Former President Donald Trump has filed a lawsuit against The New York Times, three of its reporters, and his niece—claiming they hatched an “insidious plot” to obtain his private records for a story about his tax history.
The lawsuit alleges that the newspaper convinced Mary Trump to “smuggle records out of her attorney’s office and turn them over to the Times” despite a confidentiality agreement she signed in 2001 while settling a legal battle over the will of Frederick Trump, Donald’s father and Mary’s grandfather.
The suit, filed Tuesday in Dutchess County, New York, by attorney Alina Habba, seeks damages “in an amount to be determined at trial, but believed to be no less than One Hundred Million Dollars” from both Mary Trump and the Times.
It follows a suit filed by Charles Harder on behalf of Donald Trump’s brother Robert to try and stop Mary Trump and publisher Simon & Schuster from releasing her memoir, Too Much and Never Enough: How My Family Created the World’s Most Dangerous Man.
Judge Hal Greenwald ruled in that case that the 2001 confidentiality agreement had been too vaguely defined to stop her from writing about the sitting president and noted that her publisher had not been a signatory to that agreement.
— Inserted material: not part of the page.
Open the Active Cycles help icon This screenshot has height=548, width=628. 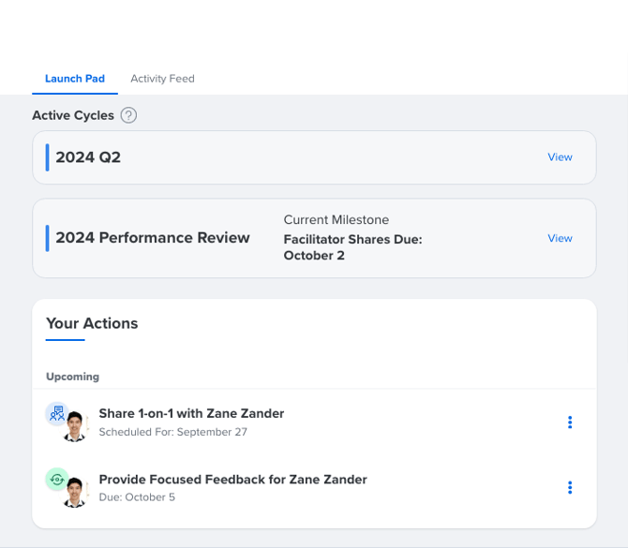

Robert Trump died in August 2020.
Times reporters David Barstow, Susanne Craig, and Russ Buettner—who won the Pulitzer Prize for Explanatory Reporting in 2019 for what they revealed about the taxes the former president had refused to disclose, and how little he’d paid in federal income taxes—also weren’t party to the confidentiality agreement Mary Trump had signed in 2001. But the ex-president’s new suit claims they were “directly responsible” for it allegedly being broken, citing Mary Trump’s interview with Molly Jong-Fast on The Daily Beast’s The New Abnormal podcast and claiming the reporters were “motivated, at least in part, by their actual malice” toward Trump:
Molly Jong-Fast: You were ultimately the source for the tax story.
Mary Trump: Yeah, um, I’m actually really proud of that. But I have to be honest with you, I didn’t even remember I had [the Confidential Records]. It’s entirely down to the brilliant Susanne Craig for, one, reminding me that I had them and, two, so effectively and tenaciously trying to convince—I mean it took her months before I did—so it’s entirely down to her.
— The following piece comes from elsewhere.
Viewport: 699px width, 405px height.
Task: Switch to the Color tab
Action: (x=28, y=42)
“I think he is a fucking loser, and he is going to throw anything against the wall he can,” said Mary Trump of her uncle’s new suit. “It’s desperation. The walls are closing in and he is throwing anything against the wall that will stick. As is always the case with Donald, he’ll try and change the subject.”
In something of the same spirit in which the former president often credited himself with boosting ratings at the news networks he considered his enemies, the suit notes that “the 2018 article received a record-breaking amount of attention, garnering more views than any previous article in the Times’ history,” as “the stock price of the Times rose 7.4% during the week of the publication of the 2018 article.”
A spokesperson for the paper told The Daily Beast on Tuesday night that “The Times’ coverage of Donald Trump’s taxes helped inform citizens through meticulous reporting on a subject of overriding public interest. This lawsuit is an attempt to silence independent news organizations and we plan to vigorously defend against it.”
Craig said in a tweet: “I knocked on Mary Trump’s door. She opened it. I think they call that journalism.”
After the filing of the suit, a spokesperson for Donald Trump issued a somewhat cryptic statement on his behalf suggesting more litigation could be on the horizon.
“More to come, including on other people, and Fake News media,” Trump said.
Mary Trump’s attorney Theodore J. Boutrous Jr. added in a statement to The Daily Beast: “This is the latest in a long line of frivolous lawsuits by Donald Trump that target truthful speech and important journalism on issues of public concern. It is doomed to failure like the rest of his baseless efforts to chill freedom of speech and of the press.”
Trump himself is the target of a lawsuit linked to the estate dispute. Shortly after Mary Trump’s book was published, she sued the then-president; his sister, retired federal appeals court Judge Maryanne Trump Barry; and the executor of the estates of his late brother Robert, accusing them of stealing millions of dollars from her after the 1981 death of her father, Frederick Trump Jr.
“For Donald J. Trump, his sister Maryanne, and their late brother Robert, fraud was not just the family business—it was a way of life,” her lawsuit says. “All told, they fleeced her of tens of millions of dollars or more.”
—Asawin Suebsaeng contributed to this report.